Dentre as fotos premiadas, figuram uma água-viva conhecida como “botão azul”, um polvo filhote, filamentos espiralados de cianobactérias, algas retangulares chamadas diatomáceas, ovas de peixes, assim como larvas de camarão e caranguejo (do tamanho de um grão de arroz). Um molusco saindo de sua frágil concha, com pés modificados que parecem “asas”, também foi flagrado pelas lentes do fotógrafo. As fotos referem-se a amostras do plâncton marinho – organismos que vivem na água, têm pouca capacidade de locomoção e vivem à mercê das correntes oceânicas.
“Fui feliz em ter tido a chance de achar e de fotografar uma larva de peixe-espada e um ovo incubando. Eu não tinha uma lista de determinados peixes que eu gostaria de fotografar porque você nunca sabe o que vai encontrar”, diz Liittschwager, ao comentar o que mais o impressionou, em suas anotações de campo.

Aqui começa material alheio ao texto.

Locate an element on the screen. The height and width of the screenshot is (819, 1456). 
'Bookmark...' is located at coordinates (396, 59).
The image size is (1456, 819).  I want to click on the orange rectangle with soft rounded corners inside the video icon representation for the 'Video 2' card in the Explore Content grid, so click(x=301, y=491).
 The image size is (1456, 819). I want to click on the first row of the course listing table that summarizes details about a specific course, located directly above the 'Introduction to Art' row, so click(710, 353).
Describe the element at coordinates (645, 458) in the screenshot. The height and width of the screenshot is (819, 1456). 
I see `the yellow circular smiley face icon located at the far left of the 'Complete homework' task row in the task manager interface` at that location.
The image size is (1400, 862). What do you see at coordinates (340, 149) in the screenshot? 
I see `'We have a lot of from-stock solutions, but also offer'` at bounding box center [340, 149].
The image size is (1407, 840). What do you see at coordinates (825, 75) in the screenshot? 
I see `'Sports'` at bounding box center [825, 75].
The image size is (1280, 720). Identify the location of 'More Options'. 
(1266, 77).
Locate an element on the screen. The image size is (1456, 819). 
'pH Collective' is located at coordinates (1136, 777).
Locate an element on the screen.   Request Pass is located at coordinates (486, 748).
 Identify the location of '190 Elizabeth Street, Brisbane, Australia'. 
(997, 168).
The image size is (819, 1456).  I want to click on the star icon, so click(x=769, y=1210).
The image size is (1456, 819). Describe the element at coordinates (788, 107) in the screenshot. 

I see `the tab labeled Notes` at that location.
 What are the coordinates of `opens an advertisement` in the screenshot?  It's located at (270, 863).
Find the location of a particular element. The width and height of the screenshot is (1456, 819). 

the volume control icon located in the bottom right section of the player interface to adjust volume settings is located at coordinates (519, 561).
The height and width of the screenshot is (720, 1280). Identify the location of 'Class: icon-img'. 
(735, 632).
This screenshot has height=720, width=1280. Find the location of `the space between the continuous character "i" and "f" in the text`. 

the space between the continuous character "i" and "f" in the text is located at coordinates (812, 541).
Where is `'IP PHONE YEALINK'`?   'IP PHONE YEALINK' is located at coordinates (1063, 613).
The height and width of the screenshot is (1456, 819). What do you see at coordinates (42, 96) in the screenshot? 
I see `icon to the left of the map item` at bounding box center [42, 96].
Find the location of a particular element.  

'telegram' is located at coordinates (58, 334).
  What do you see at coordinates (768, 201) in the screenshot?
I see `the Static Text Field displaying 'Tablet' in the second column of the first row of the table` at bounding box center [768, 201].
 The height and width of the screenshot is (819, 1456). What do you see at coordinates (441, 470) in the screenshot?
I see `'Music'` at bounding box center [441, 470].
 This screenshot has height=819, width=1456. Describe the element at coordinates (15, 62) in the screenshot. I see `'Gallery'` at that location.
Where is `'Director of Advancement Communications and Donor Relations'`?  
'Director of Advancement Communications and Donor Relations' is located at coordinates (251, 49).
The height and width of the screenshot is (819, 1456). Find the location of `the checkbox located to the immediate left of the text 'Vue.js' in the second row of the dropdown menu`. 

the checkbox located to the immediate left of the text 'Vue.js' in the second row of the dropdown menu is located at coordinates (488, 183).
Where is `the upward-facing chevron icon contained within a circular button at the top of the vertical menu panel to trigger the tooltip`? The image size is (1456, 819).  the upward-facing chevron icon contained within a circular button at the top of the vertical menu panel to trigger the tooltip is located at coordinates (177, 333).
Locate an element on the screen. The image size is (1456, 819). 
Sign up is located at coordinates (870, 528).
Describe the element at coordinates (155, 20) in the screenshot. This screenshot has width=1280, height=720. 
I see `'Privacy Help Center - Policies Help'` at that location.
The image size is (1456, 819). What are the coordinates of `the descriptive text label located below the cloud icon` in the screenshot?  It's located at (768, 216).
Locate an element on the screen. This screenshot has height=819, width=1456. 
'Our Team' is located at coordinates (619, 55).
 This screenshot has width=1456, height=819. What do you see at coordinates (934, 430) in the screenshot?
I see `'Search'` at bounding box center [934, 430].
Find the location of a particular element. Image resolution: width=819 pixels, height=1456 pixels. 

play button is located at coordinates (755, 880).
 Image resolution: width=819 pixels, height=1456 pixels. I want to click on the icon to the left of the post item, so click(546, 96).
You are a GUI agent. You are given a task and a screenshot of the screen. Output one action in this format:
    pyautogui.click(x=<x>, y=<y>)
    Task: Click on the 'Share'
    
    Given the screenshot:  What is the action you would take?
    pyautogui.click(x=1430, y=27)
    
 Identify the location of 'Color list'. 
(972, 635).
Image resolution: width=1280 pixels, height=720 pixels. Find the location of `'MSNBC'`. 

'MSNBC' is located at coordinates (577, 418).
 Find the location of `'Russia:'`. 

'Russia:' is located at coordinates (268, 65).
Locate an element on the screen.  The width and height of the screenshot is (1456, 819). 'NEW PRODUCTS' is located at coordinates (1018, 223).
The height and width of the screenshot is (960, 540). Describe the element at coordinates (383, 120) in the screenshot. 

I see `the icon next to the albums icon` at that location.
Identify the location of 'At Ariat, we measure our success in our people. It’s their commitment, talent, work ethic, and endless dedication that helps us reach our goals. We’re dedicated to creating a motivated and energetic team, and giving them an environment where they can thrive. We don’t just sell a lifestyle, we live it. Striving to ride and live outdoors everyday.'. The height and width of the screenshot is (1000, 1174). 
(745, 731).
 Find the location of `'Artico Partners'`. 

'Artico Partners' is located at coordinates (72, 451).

As amostras, coletadas no Havaí juntamente com cientistas do navio de pesquisa NOAA (National Oceanic and Atmospheric Administration), foram obtidas do material preso nas redes dos pesquisadores. “Para as criaturas mais frágeis, eu saía em um barco pequeno e fazia a coleta com redes menores, ou mesmo só amostras retiradas diretamente de um balde”, conta Liittschwager. Um estúdio fotográfico foi montado no navio de pesquisa e outro na costa.
O ganhador do prêmio diz ter ficado impressionado com o universo dos minúsculos estágios larvais de crustáceos e peixes e seus mecanismos primários de defesa, principalmente aqueles baseados na invisibilidade. E ser invisível é uma característica que desafia o fotógrafo.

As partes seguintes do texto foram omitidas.